Modality Imbalance: Some modalities, such as text, have abundant training data, while others, like video or audio, are relatively underrepresented, making balanced training challenging.

3. Task-Specific Challenges

Balancing Task Generality and Specificity: In certain specialized downstream tasks, the performance of current unified models falls significantly short compared to large models specifically designed and optimized for those tasks.
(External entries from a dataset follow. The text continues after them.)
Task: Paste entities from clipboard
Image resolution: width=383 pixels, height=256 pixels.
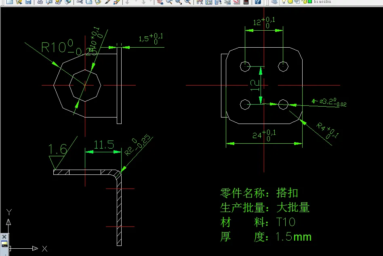Action: (x=98, y=2)
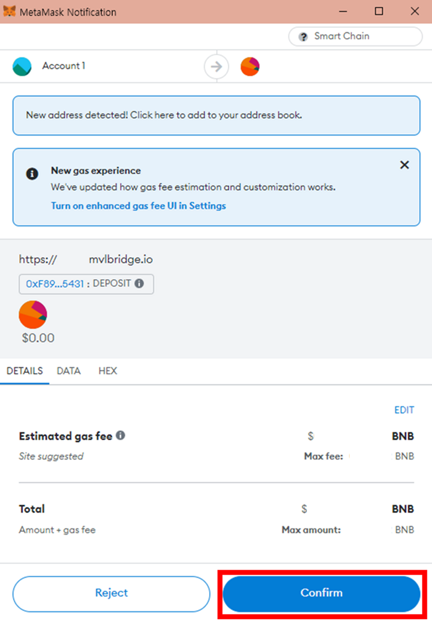Viewport: 432px width, 623px height.
Task: Click EDIT to change gas fee
Action: point(404,410)
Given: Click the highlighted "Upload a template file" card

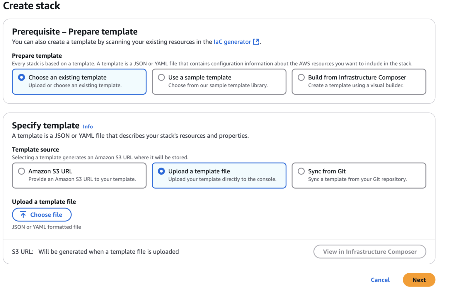Looking at the screenshot, I should [219, 175].
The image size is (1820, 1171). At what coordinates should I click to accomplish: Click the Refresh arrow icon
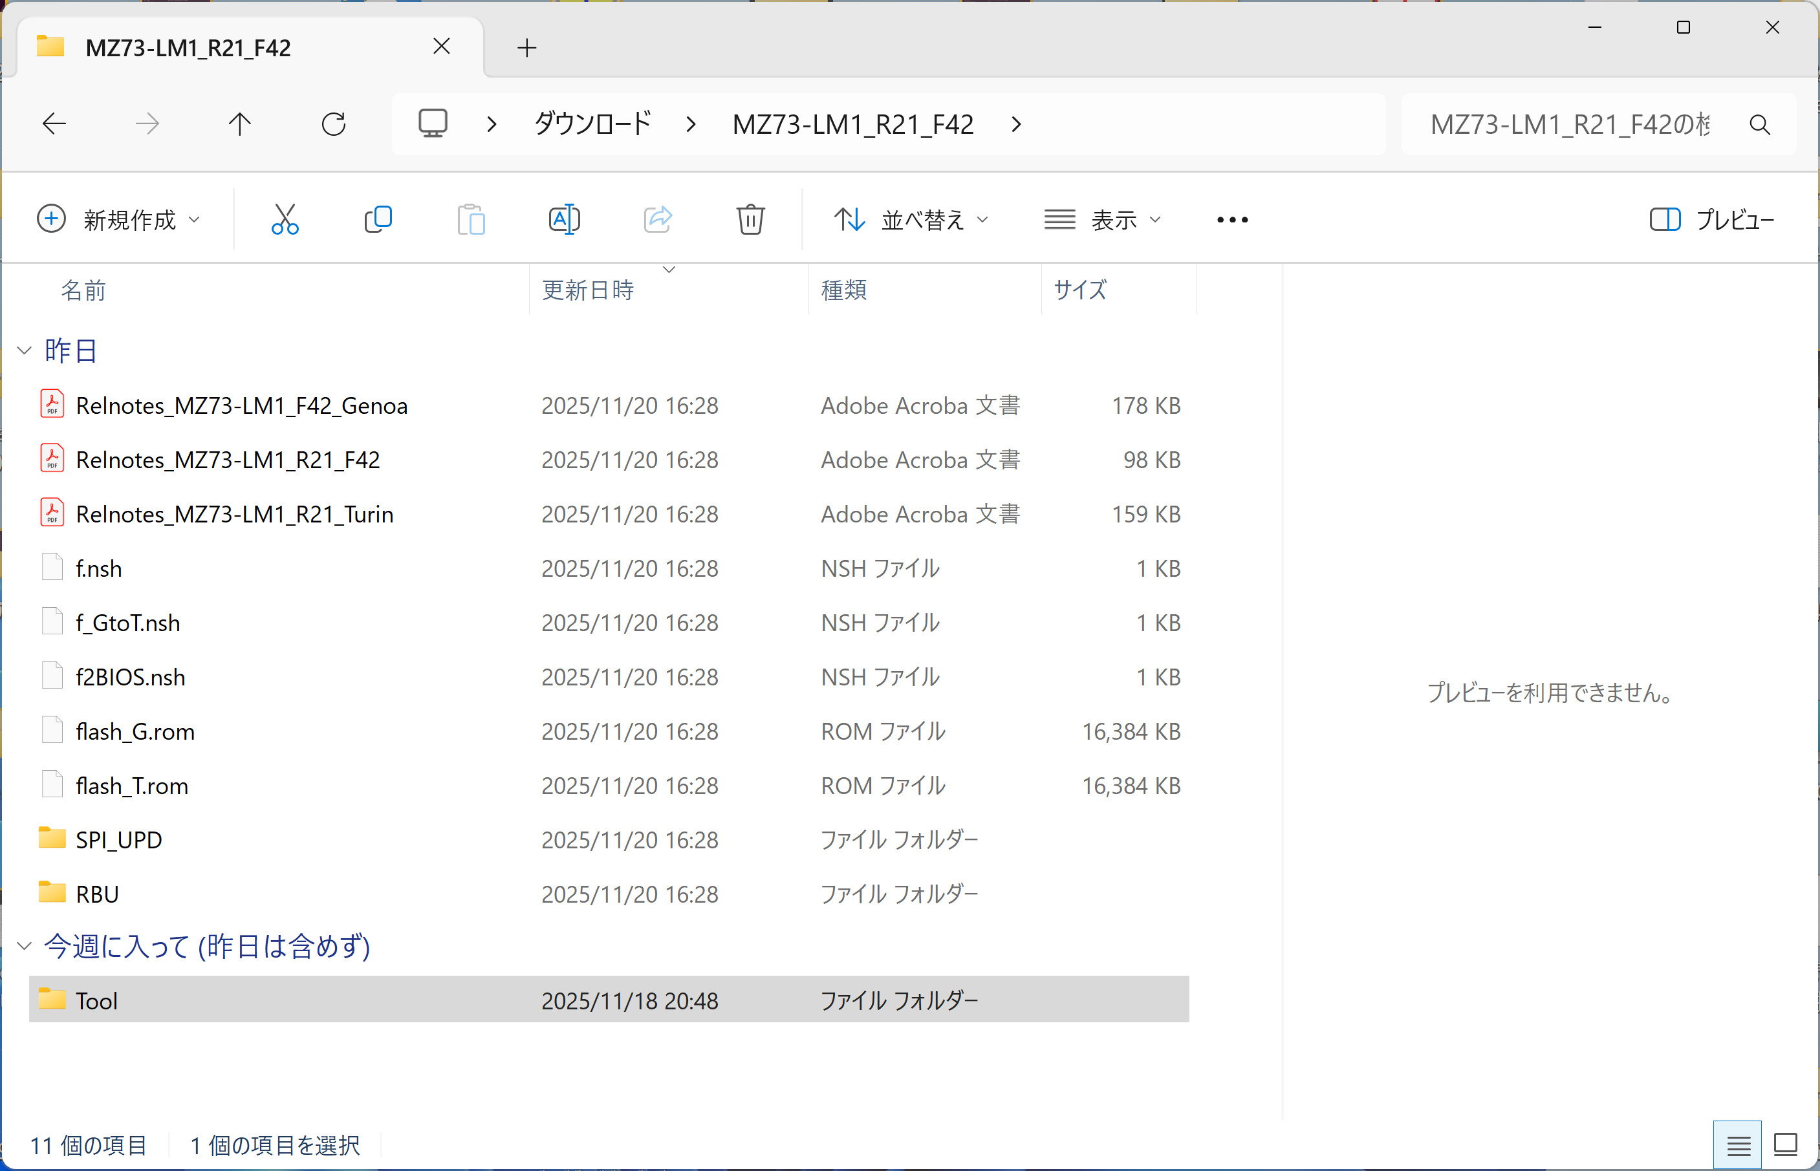point(333,124)
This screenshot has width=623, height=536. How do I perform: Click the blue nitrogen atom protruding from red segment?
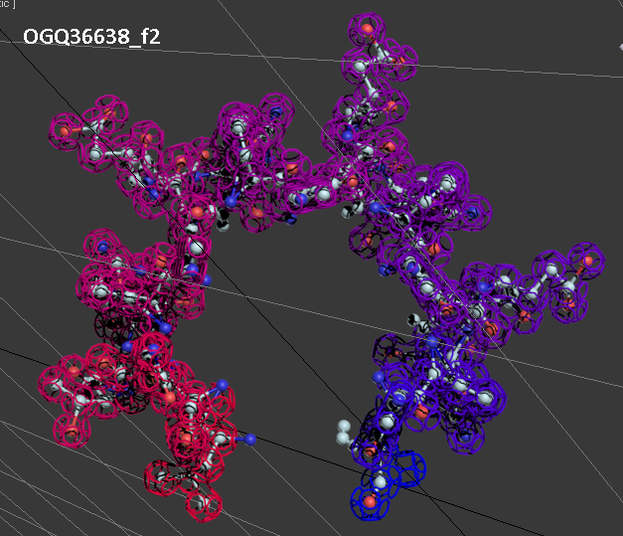coord(250,439)
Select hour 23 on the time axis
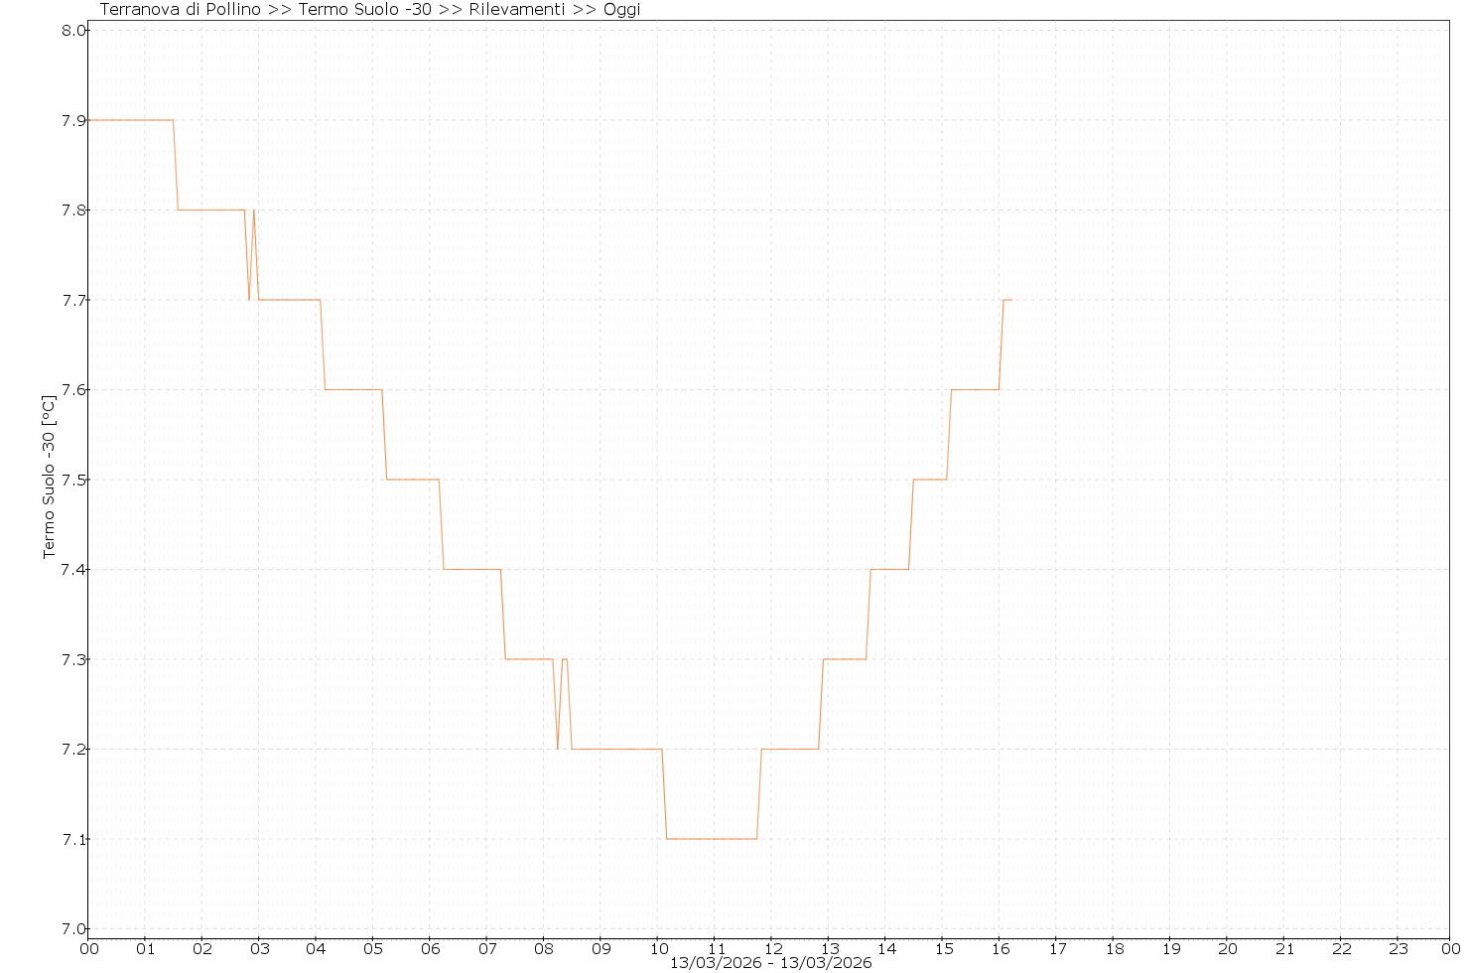The height and width of the screenshot is (973, 1469). (1398, 948)
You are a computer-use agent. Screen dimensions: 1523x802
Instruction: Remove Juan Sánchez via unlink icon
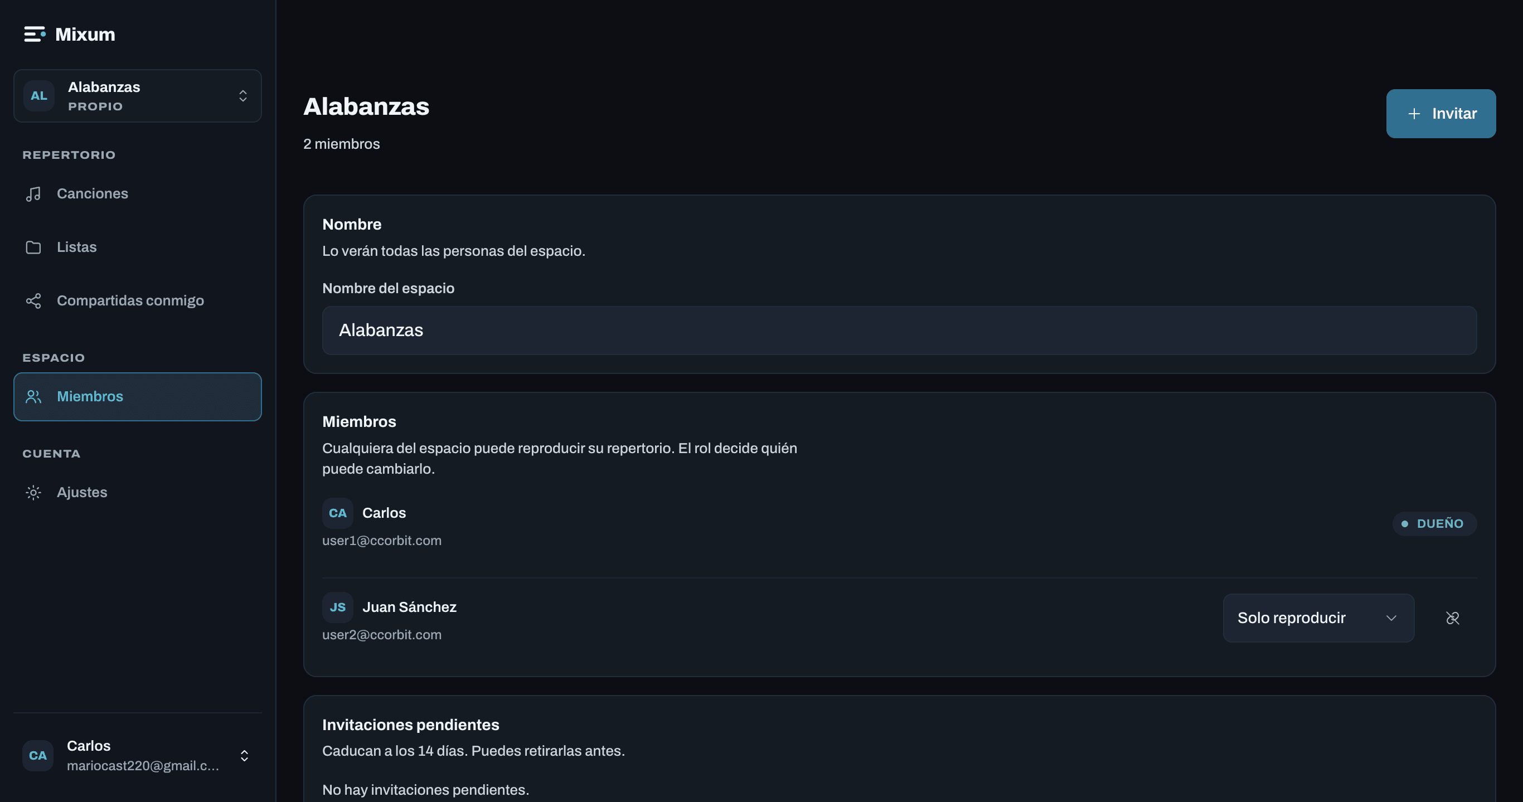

For example, models like EMU3 and Chameleon currently appear to be far less capable than SORA and other specialized video generation models.
Output Modality Compatibility: Generating compatible outputs across multiple modalities (e.g., synchronizing video frames with audio and text) can be difficult.

Conclusion

Unified multimodal models hold immense potential to revolutionize AI by integrating diverse modalities and tasks into a single framework, enabling unprecedented versatility and generalization. However, realizing this vision comes with significant challenges, including unresolved trade-offs in architecture design, the complexity of aligning diverse data, and balancing efficiency with scalability. While current models demonstrate promising progress, their performance on specialized tasks often lags behind domain-specific models, highlighting the need for further innovation. Future advancements will likely depend on the development of novel architectures that harmonize flexibility, task-specific optimization, and computational efficiency, paving the way for more robust and capable unified models.